▸ **Assignment**: Repeat the entries without change, omitting the pictures.

Pixel coordinate grounding data
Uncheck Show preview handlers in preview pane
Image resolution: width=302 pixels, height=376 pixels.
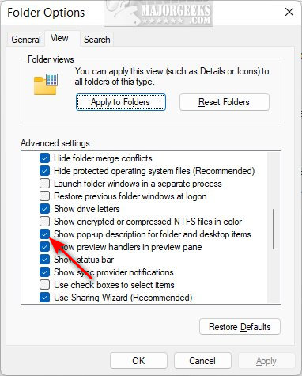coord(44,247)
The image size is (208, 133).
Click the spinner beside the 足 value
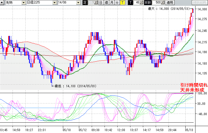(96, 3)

▸ **Exercise result**:
Uncheck Show preview handlers in preview pane
Image resolution: width=302 pixels, height=376 pixels.
coord(44,247)
The image size is (208, 133).
Click the spinner beside the 足 value
(96, 3)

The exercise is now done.